Il parere dell’Agenzia
L’Agenzia delle Entrate, preliminarmente, evidenzia come il dato normativo non fornisca alcuna indicazione in merito al criterio da utilizzare per la ripartizione del costo fiscale originario tra le partecipazioni assegnate nella/e società beneficiaria/e e la partecipazione che, eventualmente, residua nella società scissa.
Tuttavia, nella relazione illustrativa all’articolo 1 del Dlgs 543/1992 (con il quale era stata, in origine, introdotta la disciplina fiscale delle scissioni societarie di cui all’articolo 123-bis del previgente Tuir, trasfuso poi, con talune modifiche, nell’attuale articolo 173), il legislatore tributario ha affermato che “il valore fiscalmente riconosciuto della partecipazione originaria si trasferisce sull’insieme di quelle ricevute in cambio e della eventuale quota non sostituita della partecipazione originaria, ripartendosi tra tutte in proporzione dei valori alle stesse attribuibili ai fini della determinazione del rapporto di cambio”.
Le indicazioni fornite dal legislatore nella suddetta relazione conducono, pertanto, l’Agenzia delle Entrate a sostenere che, ai fini della ripartizione del costo fiscale delle partecipazioni originariamente detenute nella società scissa, occorra fare riferimento alla suddivisione del valore effettivo del patrimonio netto della società scissa tra le società partecipanti alla scissione e a come la predetta suddivisione si rifletta sul valore effettivo delle partecipazioni attribuite e/o rimaste a ciascun socio per effetto della scissione medesima. In particolare, con riferimento a ciascun socio, la suddivisione del valore fiscalmente riconosciuto della partecipazione originariamente detenuta nella società scissa dovrà rispettare la proporzione esistente tra il valore effettivo delle partecipazioni ricevute in ciascuna società beneficiaria – e della partecipazione che, eventualmente, residua nella stessa società scissa – rispetto al valore effettivo della partecipazione detenuta da ciascun socio nella società scissa prima dell’operazione di scissione stessa (che, salve le ipotesi di concambio sperequato, coinciderà con il valore effettivo complessivo delle partecipazioni attribuite e/o rimaste per effetto del concambio delle partecipazioni originarie).

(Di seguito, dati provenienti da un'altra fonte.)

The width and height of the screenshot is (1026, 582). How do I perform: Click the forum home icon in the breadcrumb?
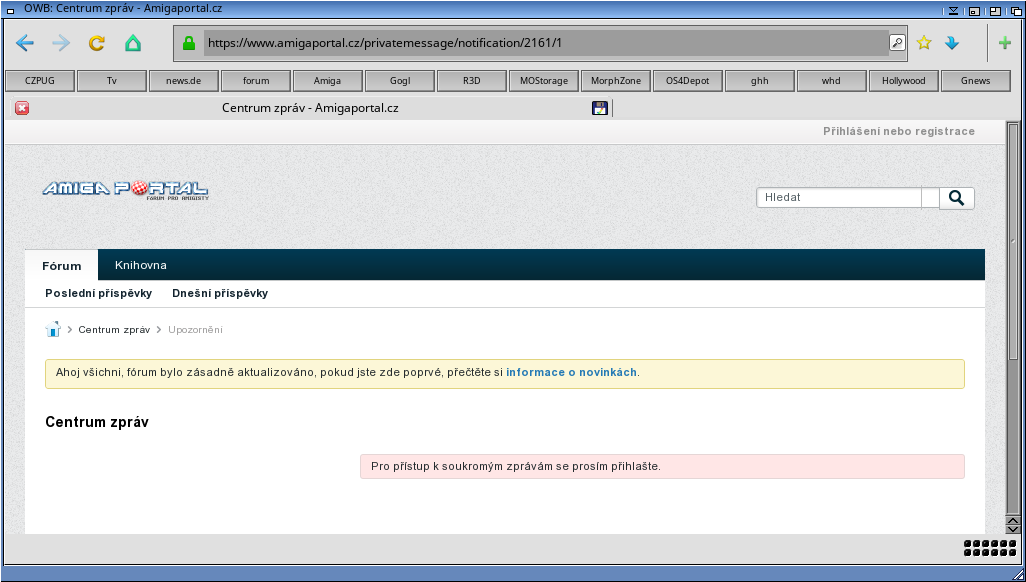(x=53, y=330)
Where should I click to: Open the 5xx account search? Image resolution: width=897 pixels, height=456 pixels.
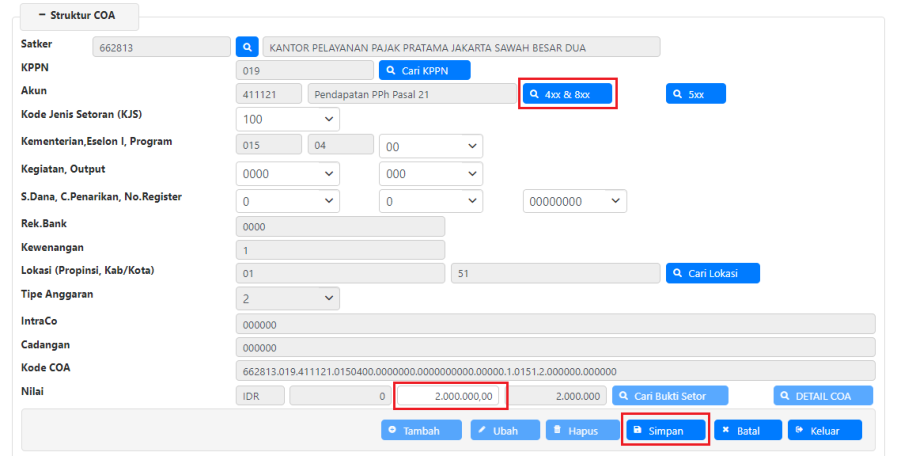click(x=695, y=94)
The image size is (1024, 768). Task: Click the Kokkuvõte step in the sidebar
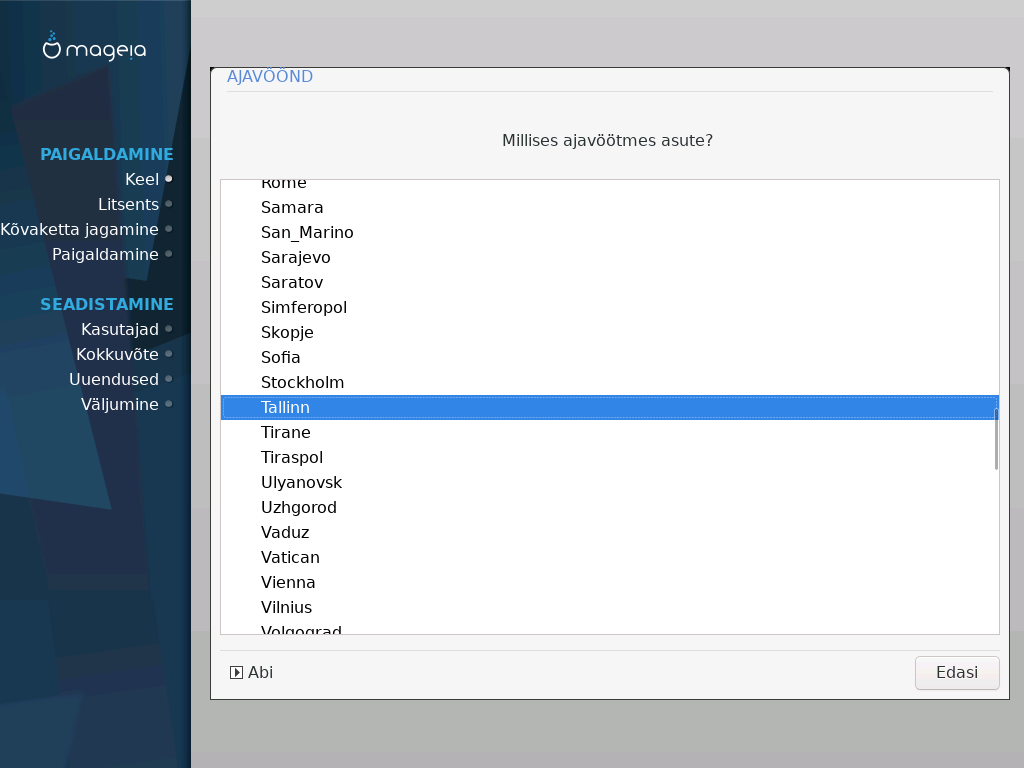click(x=116, y=354)
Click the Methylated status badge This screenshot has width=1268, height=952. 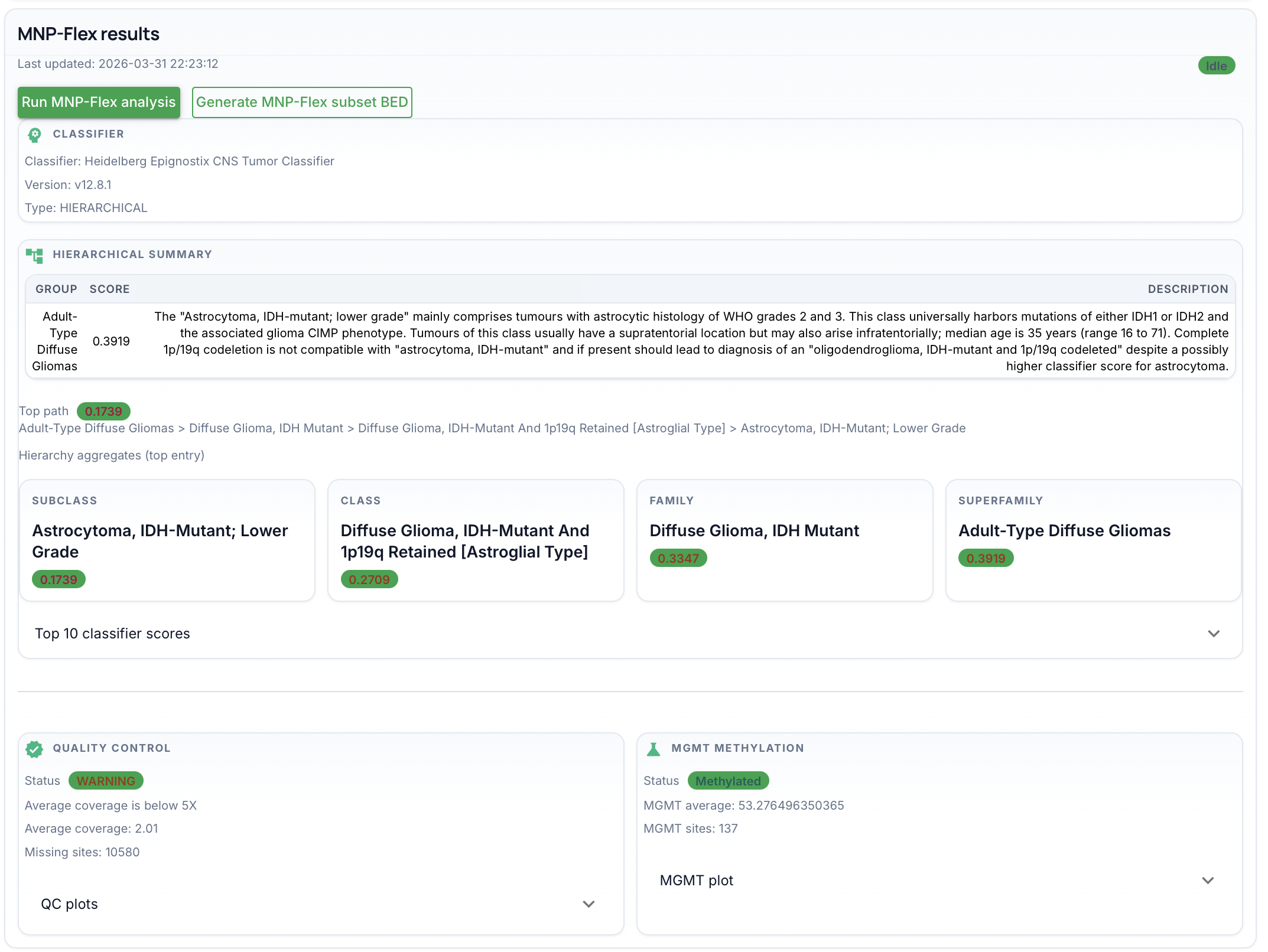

Ad esempio, si supponga che un socio A detenga una partecipazione in una società X, il cui valore economico sia pari a 100, e che, a seguito di un’operazione di scissione parziale non proporzionale, riceva una partecipazione nella società beneficiaria Y di nuova costituzione, il cui valore economico sia pari a 80, residuando, in capo al medesimo socio A, una partecipazione nella società scissa X, il cui valore economico risulta, per differenza, pari a 20; a questo punto, il valore fiscale della partecipazione originariamente detenuta dal socio A nella società scissa X, in base alla metodologia sopra evidenziata, dovrà essere attribuito, per l’80%, alla partecipazione ricevuta nella società beneficiaria Y e, per il restante 20%, alla partecipazione che residua nella società scissa X, a prescindere dalla percentuale di partecipazione al capitale sociale attribuita al socio A, rispettivamente, nella società scissa e nella società beneficiaria per effetto della scissione medesima.
Infine, l’Agenzia delle Entrate precisa che il suddetto criterio deve essere applicato anche alle ipotesi di scissione proporzionale, superando le istruzioni precedentemente fornite con la circolare 98/2000 (paragrafo 7.2.3) che avevano indicato, quale metodo di ripartizione del costo fiscale originario delle partecipazioni nella società scissa, quello proporzionale rispetto “al valore netto contabile del patrimonio trasferito alle beneficiarie e di quello eventualmente rimasto nella scissa”.